Conferences and Workshops

HRLC regularly organises conferences and workshops with prestigious partners, including Doughty Street Chambers, the Global Campus of Human Rights, the European Policy Institute and the Department for the Execution of Judgments of the European Court of Human Rights, on a variety of human rights issues.

Impacts of Business and Human Rights on International Law – Tuesday 29 March 2022

This conference explored the impacts of business and human rights on public international law. The impacts considered could be to challenge core principles of public international law, such as the sovereignty of states and international legal personality, and impacts in the application of public international law in different situations, including the attribution to states of corporate activity, its use in domestic law and what is a breach of international law in diverse contexts.
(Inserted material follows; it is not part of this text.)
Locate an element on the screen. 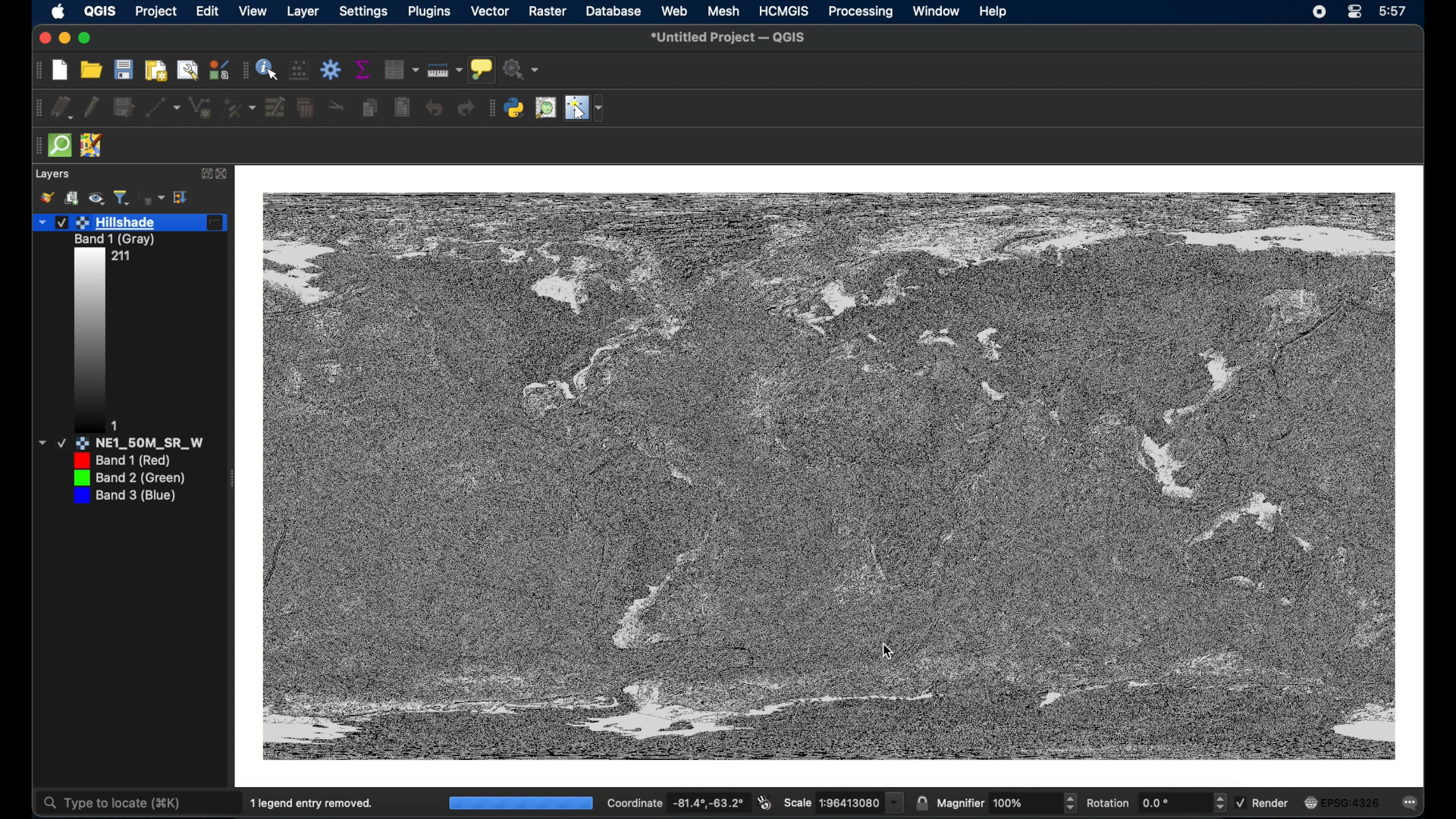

Discussion could also cover the impacts of business and human rights on specific areas of international law, such as international human rights law, international investment law, etc. The rapid development of business and human rights has also raised issues about what is public international law, to whom it applies and how it is enforced.

Speakers included:

  • Surya Deva, Macquarie University, Sydney/Hong Kong
  • Justine Nolan, UNSW, Sydney
  • Sarah Joseph, Griffith University, Brisbane
  • Gabrielle Holly, Danish Institute of Human Rights, Copenhagen/Perth
  • Michael Addo, Notre Dame University, London
  • Markus Krajewski, University of Nurnberg, Germany
  • Tara Van Ho, Essex University, Colchester
  • Lise Smit, British Institute of International and Comparative Law, London
  • Penelope Simons, University of Ottawa
  • Doug Cassel, King and Spalding, New York
  • Erika George, University of Utah, Salt Lake City
  • Humberto Cantú Rivera, University of Monterrey, Mexico
  • Anita Ramasastry, Washington University, Seattle

View more information and videos

 

Taking Stock of the European Social Charter at 60

28 April 2021

The University of Nottingham Human Rights Law Centre, together with the  Roma Tre Centro Internazionale di Ricerca ‘Diritto e Globalizzazione and the European Social Charter Department of the Council of Europe, hosted an event marking the 60th anniversary of the 1961 European Social Charter. Featuring expert speakers, this workshop will focus on ‘taking stock’ of the Charter and the work of its supervisory body – the European Committee of Social Rights – so far.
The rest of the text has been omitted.